Impasse entre cessar-fogo e desarmamento do Hezbollah trava avanço diplomático
O cenário no Oriente Médio atingiu um novo nível de tensão em abril de 2026, após o primeiro-ministro Benjamin Netanyahu orientar seu gabinete a iniciar negociações diretas com o Líbano, mesmo com a continuidade de ofensivas militares contra o Hezbollah. Na quarta-feira (8), ataques em Beirute deixaram mais de 300 mortos, segundo o Ministério da Saúde libanês, configurando uma das ações mais intensas do conflito recente. Nas últimas 24 horas, o número de feridos ultrapassou 1.150, agravando a crise humanitária.
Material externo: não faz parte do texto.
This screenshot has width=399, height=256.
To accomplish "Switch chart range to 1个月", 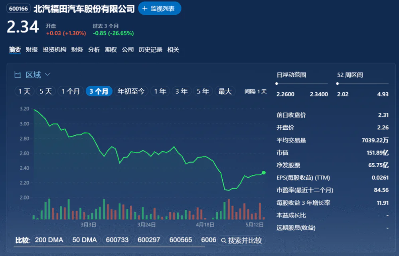I will [x=71, y=92].
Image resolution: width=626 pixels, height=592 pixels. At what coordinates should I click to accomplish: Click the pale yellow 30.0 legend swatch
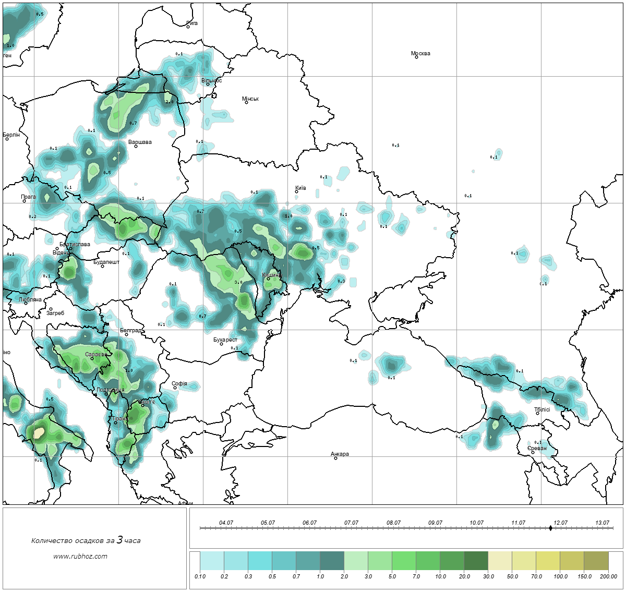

Desde o início de março, o saldo chega a cerca de 1.888 mortos e mais de 6 mil feridos. Apesar da sinalização de diálogo, Israel afirmou que seguirá com ataques “onde for necessário”, enquanto autoridades libanesas defendem cessar-fogo imediato. O Irã, aliado do Hezbollah, criticou a continuidade das ofensivas e classificou as negociações como inviáveis neste contexto. Hospitais no Líbano operam no limite, evidenciando o colapso do sistema de saúde diante da escalada da violência.